As used herein, the term "wear element" is intended to mean any structure that is used sacrificially and is therefore replaceable. An exemplary form of a wear element is a wear plate, of the type used in mining to line chutes, hoppers and the like.

According to the invention, the aperture of the wear element has an upper tapered region. As used herein, the term "upper" when used in respect of wear elements is intended to mean in the direction of the sacrificial surface. For example, for a wear plate, the upper surface is that which is intended to contact rock passing over the wear plate. The taper of the tapered region is broad toward the upper surface of the wear element, narrowing toward the lower surface of the wear element. Where the wear element is a wear plate, the lower surface is that which abuts the substrate, the substrate typically being a part of a heavy piece of equipment. The tapered region generally commences at the surface and terminates at a point distal to the lower surface of the wear element. Typically, at the point of termination of the tapered region, the aperture may become generally cylindrical, and dimensioned so as to accommodate the threaded region of the fastener. In some embodiments, the entire aperture is tapered (i.e. from the upper surface to the lower surface) albeit with the narrow region of the taper being dimensioned so as to allow the threaded region of the fastener to pass therethrough.

The threaded region of the fastener is dimensioned so as to extend past the lower surface of the wear element and into the substrate onto which the element is to be secured. The substrate may be a frame member, a plate or any other structure to be protected by the wear element. The substrate typically has an aperture into which the threaded region of the fastener extends, the threaded region being dimensioned so as the terminal region of the threaded region extends through the substrate. It is to this terminal region that a nut is applied and wound thereon. The nut (which may have an underlying washer) acts to (i) prevent the threaded region from pulling back through the substrate and the wear element and (ii) when tightened, to pull the tapered head region of fastener into the tapered region of the wear element aperture. As will be appreciated, when sufficiently tightened the two tapered regions frictionally engage and therefore the wear element is very tightly secured to the underlying substrate.

Provision of a tapered region, and particularly wear the taper extends the entire depth of the apertures provides the further advantage in that the wear element is maintained securely on the substrate even where the wear element is almost completely worn.

Preferably the aperture is of cross-sectional which that not round. Furthermore, the head region of the fastener is not round in some embodiments. Avoidance of a round aperture and/or avoidance of a round fastener head region prevents (or at least limits) rotation of the fastener within the aperture when the bolt is wound onto the fastener threaded region. Advantageously, therefore it becomes unnecessary for the installer to actively prevent rotation of the fastener within the aperture when winding the bolt onto the threaded region. In prior art assemblies both fastener and apertures are round, and the installer typically restrains rotation by gripping the fastener at the upper region of the wear element while winding the nut.

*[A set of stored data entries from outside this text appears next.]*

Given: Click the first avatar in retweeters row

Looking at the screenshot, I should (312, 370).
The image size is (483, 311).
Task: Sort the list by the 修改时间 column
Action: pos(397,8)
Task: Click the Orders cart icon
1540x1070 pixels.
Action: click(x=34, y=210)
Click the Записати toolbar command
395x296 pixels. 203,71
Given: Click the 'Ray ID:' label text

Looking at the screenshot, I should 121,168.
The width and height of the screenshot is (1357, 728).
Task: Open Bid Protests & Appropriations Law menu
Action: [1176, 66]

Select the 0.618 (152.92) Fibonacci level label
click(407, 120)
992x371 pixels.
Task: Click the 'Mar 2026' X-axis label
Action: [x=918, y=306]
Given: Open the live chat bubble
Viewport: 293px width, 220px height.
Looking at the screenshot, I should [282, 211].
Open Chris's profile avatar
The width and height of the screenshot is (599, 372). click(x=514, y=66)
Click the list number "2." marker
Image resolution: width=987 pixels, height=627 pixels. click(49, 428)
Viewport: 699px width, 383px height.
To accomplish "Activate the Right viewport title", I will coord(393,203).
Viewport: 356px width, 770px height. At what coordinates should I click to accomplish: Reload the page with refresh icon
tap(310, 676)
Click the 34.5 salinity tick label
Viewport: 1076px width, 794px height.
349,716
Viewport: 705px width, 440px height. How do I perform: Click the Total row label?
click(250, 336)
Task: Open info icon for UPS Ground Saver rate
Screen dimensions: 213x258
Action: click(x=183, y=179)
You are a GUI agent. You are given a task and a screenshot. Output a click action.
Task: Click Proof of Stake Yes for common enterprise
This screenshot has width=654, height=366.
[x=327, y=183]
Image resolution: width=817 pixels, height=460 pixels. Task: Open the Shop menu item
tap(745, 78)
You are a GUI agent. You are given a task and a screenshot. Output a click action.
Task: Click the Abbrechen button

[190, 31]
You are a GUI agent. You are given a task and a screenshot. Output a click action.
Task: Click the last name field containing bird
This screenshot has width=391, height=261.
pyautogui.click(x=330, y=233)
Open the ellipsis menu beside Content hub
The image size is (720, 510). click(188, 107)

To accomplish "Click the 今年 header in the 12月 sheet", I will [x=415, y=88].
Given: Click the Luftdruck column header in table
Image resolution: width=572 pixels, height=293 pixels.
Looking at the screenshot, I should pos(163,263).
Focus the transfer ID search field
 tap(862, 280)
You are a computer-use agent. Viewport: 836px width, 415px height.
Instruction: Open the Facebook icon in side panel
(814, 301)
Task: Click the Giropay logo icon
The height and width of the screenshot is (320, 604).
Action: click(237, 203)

This requirement complicates and generally slows the application of the fasteners.

Preferably the aperture has two opposing tapered walls, and two opposing non-tapered walls. Typically the aperture is square or rectangular in this arrangement. Apertures having non-tapered wall(s) provide for greater resistance to rotation of the fastener during winding of the nut to the threaded region. As will be appreciated, the head region of the fastener in such embodiments will has non-tapered wall(s) to abut the non-tapered wall(s) of the aperture.

The very tight nature of the coupling between the fastener and the wear element (and therefore the substrate and the wear element) is of significant advantage in the present applications given the significant forces acting on a wear element subject to constant abrasion and impact of rock during service.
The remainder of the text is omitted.